I am as guilty of crowding and cluttering the digital space as the 2,267,233,742 other Internet users worldwide. This blog is just one example of the useless content creation that occupies an ever increasing digital space. After all, what I write is stored digitally somewhere.
This information/content overload is beginning to pose a serious challenge to the digital storage of data. It is in this context that I note with great interest the remarkable new technology of storing data to DNA. A team of three scientists, George M. Crunch, Yuan Gao and Sriram Kosuri report in the journal Science about this new technology.
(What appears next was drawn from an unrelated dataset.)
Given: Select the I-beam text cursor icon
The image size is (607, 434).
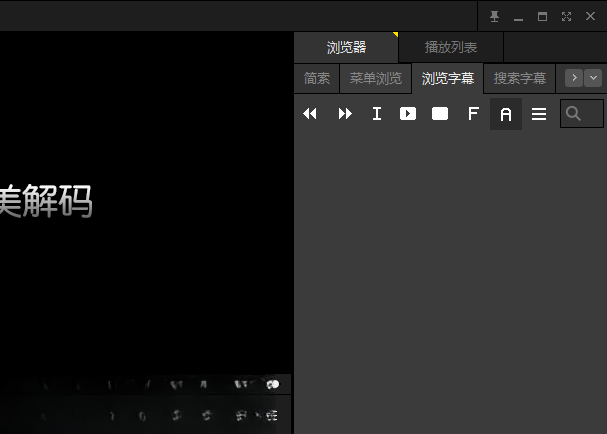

An extract on the journal’s website says, “Digital information is accumulating at an astounding rate, straining our ability to store and archive it. DNA is among the most dense and stable information media known. The development of new technologies in both DNA synthesis and sequencing make DNA an increasingly feasible digital storage medium. Here, we develop a strategy to encode arbitrary digital information in DNA, write a 5.27-megabit book using DNA microchips, and read the book using next-generation DNA sequencing.”
Intrigued by the idea I reached out to Dr. Kosuri, co-author of the Science piece who works at Harvard’s Wyss Institute. I emailed him this morning my intention to report the story for the IANS wire. Once I have interacted with him I will report my conversation on the wire as well as here.
In writing about the new technology Geraint Jones of The Guardian touches upon a thought that instantly crossed my mind on reading the extract in Science. Could a living organism be used for encoding data? While I wait for Dr. Kosuri’s response to me on the question, Jones says, “The work did not involve living organisms, which would have introduced unnecessary complications and some risks. The biological function of a cell could be affected and portions of DNA not used by the cell could be removed or mutated. "If the goal is information storage, there's no need to use a cell," said Kosuri.”
Perhaps I am running ahead of myself but the idea of encoding data onto a living organism, namely me for instance, is fraught with technological singularity.
Although I will carry Dr. Kosuri’s full interview tomorrow, here is the bit that relates to whether it is theoretically possible to encode data to oneself. He says, “It is possible, but there are a lot of disadvantages. First, some of the sequences could be detrimental to the cell and could be lost. Second, because the information is extraneous to the cell's functioning, it's likely to be mutated or deleted wholesale in the long term. Finally, there is no real use to keep it inside the cell, as the cell or a body wouldn't really know what to do with it. It's not like we can read our own genomes inside ourselves and learn from it.”
Speaking of data and living organisms, one little nugget that has been widely distributed on the Net lately is about how much data a single sperm carries. I do not at all vouch for the accuracy of this but I have received several emails from friends containing this bit of information. According to this one sperm has 37.5 MB of DNA, which in turn, means that one normal ejaculation represents a data transfer of 1,587 GB in about 3 seconds. There is massive data being flushed down every minute of every day.